WHAT YOU HAVE TO DO =
Retype every line of the data below exactly, leaving out the pictures.

(Items listed in a dataset)
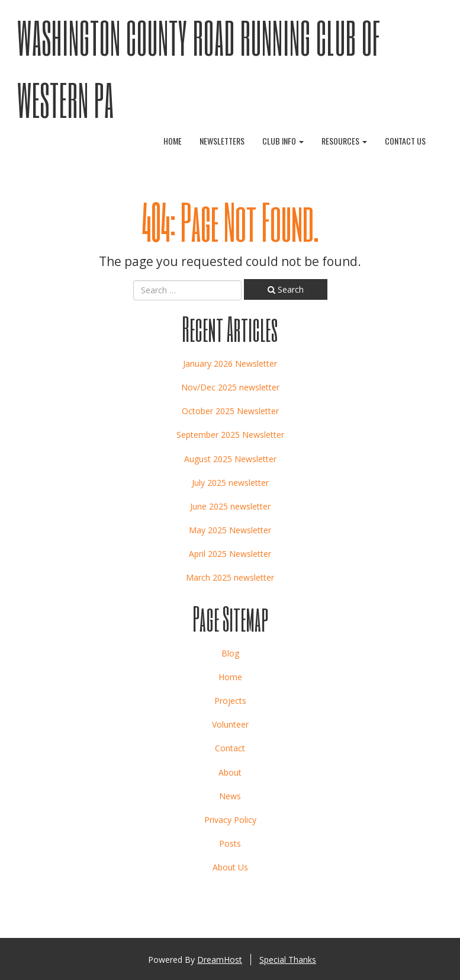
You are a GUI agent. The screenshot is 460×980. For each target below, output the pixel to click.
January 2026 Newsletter (230, 363)
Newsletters (222, 140)
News (230, 796)
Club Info (283, 140)
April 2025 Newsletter (230, 553)
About (230, 772)
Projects (230, 700)
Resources (344, 140)
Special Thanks (288, 959)
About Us (230, 867)
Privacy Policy (230, 819)
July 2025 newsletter (230, 482)
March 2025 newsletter (230, 577)
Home (172, 140)
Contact (230, 748)
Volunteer (230, 724)
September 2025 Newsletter (230, 434)
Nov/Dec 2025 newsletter (230, 387)
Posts (230, 843)
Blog (230, 653)
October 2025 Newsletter (230, 411)
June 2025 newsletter (230, 506)
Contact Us (405, 140)
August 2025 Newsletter (230, 459)
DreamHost (220, 959)
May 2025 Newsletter (230, 530)
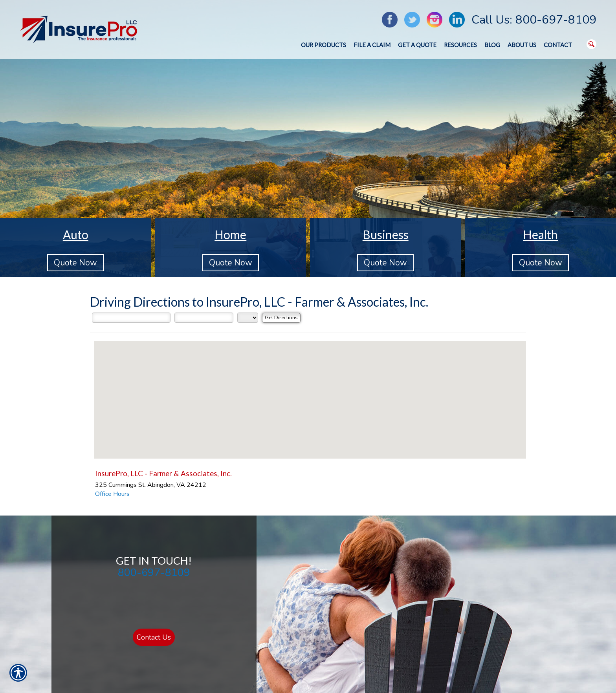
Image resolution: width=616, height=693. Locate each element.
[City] (204, 318)
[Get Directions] (281, 318)
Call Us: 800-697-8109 (534, 20)
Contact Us (154, 637)
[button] (310, 392)
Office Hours (112, 494)
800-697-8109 (154, 572)
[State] (248, 318)
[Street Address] (131, 318)
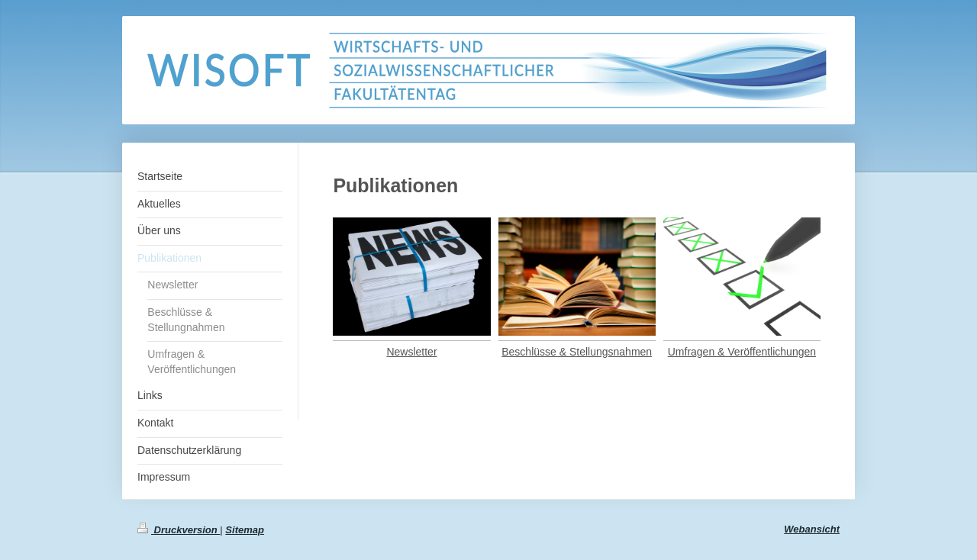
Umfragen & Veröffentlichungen (742, 352)
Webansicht (811, 529)
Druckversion (179, 529)
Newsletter (411, 352)
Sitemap (244, 529)
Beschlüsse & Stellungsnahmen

THE RESPONSE =
You are a GUI agent. The screenshot is 460×980. For each target below, output the pixel to click.
January 2026 Newsletter (230, 363)
Newsletters (222, 140)
News (230, 796)
Club Info (283, 140)
April 2025 Newsletter (230, 553)
About (230, 772)
Projects (230, 700)
Resources (344, 140)
Special Thanks (288, 959)
About Us (230, 867)
Privacy Policy (230, 819)
July 2025 newsletter (230, 482)
March 2025 newsletter (230, 577)
Home (172, 140)
Contact (230, 748)
Volunteer (230, 724)
September 2025 Newsletter (230, 434)
Nov/Dec 2025 newsletter (230, 387)
Posts (230, 843)
Blog (230, 653)
October 2025 Newsletter (230, 411)
June 2025 newsletter (230, 506)
Contact Us (405, 140)
August 2025 Newsletter (230, 459)
DreamHost (220, 959)
May 2025 Newsletter (230, 530)
Image resolution: width=616, height=693. Locate each element.
[City] (204, 318)
[Get Directions] (281, 318)
Call Us: 800-697-8109 (534, 20)
Contact Us (154, 637)
[button] (310, 392)
Office Hours (112, 494)
800-697-8109 (154, 572)
[State] (248, 318)
[Street Address] (131, 318)
Umfragen & Veröffentlichungen (742, 352)
Webansicht (811, 529)
Druckversion (179, 529)
Newsletter (411, 352)
Sitemap (244, 529)
Beschlüsse & Stellungsnahmen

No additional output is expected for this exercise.